▶ CONSIGNE:
Recopiez sans la moindre modification chaque ligne de tous les enregistrements ci-dessous.

▶ EXTRAITS D'ENREGISTREMENTS:

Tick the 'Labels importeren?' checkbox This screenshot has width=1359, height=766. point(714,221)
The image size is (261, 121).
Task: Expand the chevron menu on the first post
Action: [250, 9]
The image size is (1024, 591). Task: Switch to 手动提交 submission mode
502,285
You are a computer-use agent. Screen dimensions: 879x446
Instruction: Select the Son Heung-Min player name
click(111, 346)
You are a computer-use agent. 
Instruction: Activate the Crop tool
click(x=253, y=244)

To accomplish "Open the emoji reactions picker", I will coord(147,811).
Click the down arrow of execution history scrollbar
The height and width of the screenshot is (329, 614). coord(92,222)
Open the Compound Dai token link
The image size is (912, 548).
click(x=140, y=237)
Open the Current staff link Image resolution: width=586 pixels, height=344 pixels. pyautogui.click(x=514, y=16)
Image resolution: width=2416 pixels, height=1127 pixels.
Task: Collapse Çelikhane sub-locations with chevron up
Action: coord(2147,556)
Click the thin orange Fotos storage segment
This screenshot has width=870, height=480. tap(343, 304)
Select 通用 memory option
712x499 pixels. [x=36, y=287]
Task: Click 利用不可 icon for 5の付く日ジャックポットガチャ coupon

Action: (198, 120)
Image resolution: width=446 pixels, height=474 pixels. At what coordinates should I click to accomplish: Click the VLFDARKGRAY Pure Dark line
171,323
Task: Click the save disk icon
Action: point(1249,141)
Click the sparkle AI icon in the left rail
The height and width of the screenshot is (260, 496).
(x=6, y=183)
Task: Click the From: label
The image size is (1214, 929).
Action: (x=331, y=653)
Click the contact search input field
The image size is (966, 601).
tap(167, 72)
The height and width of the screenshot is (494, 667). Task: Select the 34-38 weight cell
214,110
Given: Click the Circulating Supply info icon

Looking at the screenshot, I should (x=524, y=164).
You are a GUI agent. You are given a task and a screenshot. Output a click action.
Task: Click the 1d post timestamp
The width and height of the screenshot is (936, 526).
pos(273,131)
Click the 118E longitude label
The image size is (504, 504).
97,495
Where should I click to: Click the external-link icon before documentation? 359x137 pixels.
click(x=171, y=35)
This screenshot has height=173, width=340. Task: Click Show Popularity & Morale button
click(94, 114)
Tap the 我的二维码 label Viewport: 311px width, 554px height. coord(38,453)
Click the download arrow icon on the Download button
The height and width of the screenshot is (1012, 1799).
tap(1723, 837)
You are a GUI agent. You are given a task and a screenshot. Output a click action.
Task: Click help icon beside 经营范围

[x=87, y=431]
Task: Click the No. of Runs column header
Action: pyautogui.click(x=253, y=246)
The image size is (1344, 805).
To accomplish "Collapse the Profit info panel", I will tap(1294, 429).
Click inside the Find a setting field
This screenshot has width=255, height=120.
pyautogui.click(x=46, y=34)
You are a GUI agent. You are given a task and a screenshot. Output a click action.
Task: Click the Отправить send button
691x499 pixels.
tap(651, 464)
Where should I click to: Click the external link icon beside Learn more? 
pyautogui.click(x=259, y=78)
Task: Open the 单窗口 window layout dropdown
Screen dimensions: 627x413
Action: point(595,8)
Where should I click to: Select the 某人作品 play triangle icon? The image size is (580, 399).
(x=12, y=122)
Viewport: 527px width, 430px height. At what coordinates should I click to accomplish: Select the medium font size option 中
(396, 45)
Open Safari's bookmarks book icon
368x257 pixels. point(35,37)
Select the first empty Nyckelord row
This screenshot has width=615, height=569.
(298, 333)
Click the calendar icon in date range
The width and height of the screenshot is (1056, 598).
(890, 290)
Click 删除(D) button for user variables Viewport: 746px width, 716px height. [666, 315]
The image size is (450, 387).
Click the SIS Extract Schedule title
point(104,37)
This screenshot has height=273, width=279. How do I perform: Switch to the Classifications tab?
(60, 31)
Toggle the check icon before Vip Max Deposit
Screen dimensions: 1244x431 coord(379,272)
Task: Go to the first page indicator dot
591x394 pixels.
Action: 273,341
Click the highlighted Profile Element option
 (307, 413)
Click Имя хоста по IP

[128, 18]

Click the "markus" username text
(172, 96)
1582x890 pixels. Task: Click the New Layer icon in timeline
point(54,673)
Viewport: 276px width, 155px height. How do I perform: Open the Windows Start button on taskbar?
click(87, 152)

▶ RÉPONSE:
Tick the 'Labels importeren?' checkbox This screenshot has width=1359, height=766. point(714,221)
The image size is (261, 121).
Task: Expand the chevron menu on the first post
Action: [250, 9]
The image size is (1024, 591). Task: Switch to 手动提交 submission mode
502,285
You are a computer-use agent. Screen dimensions: 879x446
Instruction: Select the Son Heung-Min player name
click(111, 346)
You are a computer-use agent. 
Instruction: Activate the Crop tool
click(x=253, y=244)

To accomplish "Open the emoji reactions picker", I will coord(147,811).
Click the down arrow of execution history scrollbar
The height and width of the screenshot is (329, 614). coord(92,222)
Open the Compound Dai token link
The image size is (912, 548).
click(x=140, y=237)
Open the Current staff link Image resolution: width=586 pixels, height=344 pixels. pyautogui.click(x=514, y=16)
Image resolution: width=2416 pixels, height=1127 pixels.
Task: Collapse Çelikhane sub-locations with chevron up
Action: coord(2147,556)
Click the thin orange Fotos storage segment
This screenshot has width=870, height=480. tap(343, 304)
Select 通用 memory option
712x499 pixels. [x=36, y=287]
Task: Click 利用不可 icon for 5の付く日ジャックポットガチャ coupon

Action: (198, 120)
Image resolution: width=446 pixels, height=474 pixels. At what coordinates should I click to accomplish: Click the VLFDARKGRAY Pure Dark line
171,323
Task: Click the save disk icon
Action: point(1249,141)
Click the sparkle AI icon in the left rail
The height and width of the screenshot is (260, 496).
(x=6, y=183)
Task: Click the From: label
The image size is (1214, 929).
Action: (x=331, y=653)
Click the contact search input field
The image size is (966, 601).
tap(167, 72)
The height and width of the screenshot is (494, 667). Task: Select the 34-38 weight cell
214,110
Given: Click the Circulating Supply info icon

Looking at the screenshot, I should (x=524, y=164).
You are a GUI agent. You are given a task and a screenshot. Output a click action.
Task: Click the 1d post timestamp
The width and height of the screenshot is (936, 526).
pos(273,131)
Click the 118E longitude label
The image size is (504, 504).
97,495
Where should I click to: Click the external-link icon before documentation? 359x137 pixels.
click(x=171, y=35)
This screenshot has height=173, width=340. Task: Click Show Popularity & Morale button
click(94, 114)
Tap the 我的二维码 label Viewport: 311px width, 554px height. coord(38,453)
Click the download arrow icon on the Download button
The height and width of the screenshot is (1012, 1799).
tap(1723, 837)
You are a GUI agent. You are given a task and a screenshot. Output a click action.
Task: Click help icon beside 经营范围

[x=87, y=431]
Task: Click the No. of Runs column header
Action: pyautogui.click(x=253, y=246)
The image size is (1344, 805).
To accomplish "Collapse the Profit info panel", I will tap(1294, 429).
Click inside the Find a setting field
This screenshot has width=255, height=120.
pyautogui.click(x=46, y=34)
You are a GUI agent. You are given a task and a screenshot. Output a click action.
Task: Click the Отправить send button
691x499 pixels.
tap(651, 464)
Where should I click to: Click the external link icon beside Learn more? 
pyautogui.click(x=259, y=78)
Task: Open the 单窗口 window layout dropdown
Screen dimensions: 627x413
Action: point(595,8)
Where should I click to: Select the 某人作品 play triangle icon? The image size is (580, 399).
(x=12, y=122)
Viewport: 527px width, 430px height. At what coordinates should I click to accomplish: Select the medium font size option 中
(396, 45)
Open Safari's bookmarks book icon
368x257 pixels. point(35,37)
Select the first empty Nyckelord row
This screenshot has width=615, height=569.
(298, 333)
Click the calendar icon in date range
The width and height of the screenshot is (1056, 598).
(890, 290)
Click 删除(D) button for user variables Viewport: 746px width, 716px height. [666, 315]
The image size is (450, 387).
Click the SIS Extract Schedule title
point(104,37)
This screenshot has height=273, width=279. How do I perform: Switch to the Classifications tab?
(60, 31)
Toggle the check icon before Vip Max Deposit
Screen dimensions: 1244x431 coord(379,272)
Task: Go to the first page indicator dot
591x394 pixels.
Action: 273,341
Click the highlighted Profile Element option
 (307, 413)
Click Имя хоста по IP

[128, 18]

Click the "markus" username text
(172, 96)
1582x890 pixels. Task: Click the New Layer icon in timeline
point(54,673)
Viewport: 276px width, 155px height. How do I perform: Open the Windows Start button on taskbar?
click(87, 152)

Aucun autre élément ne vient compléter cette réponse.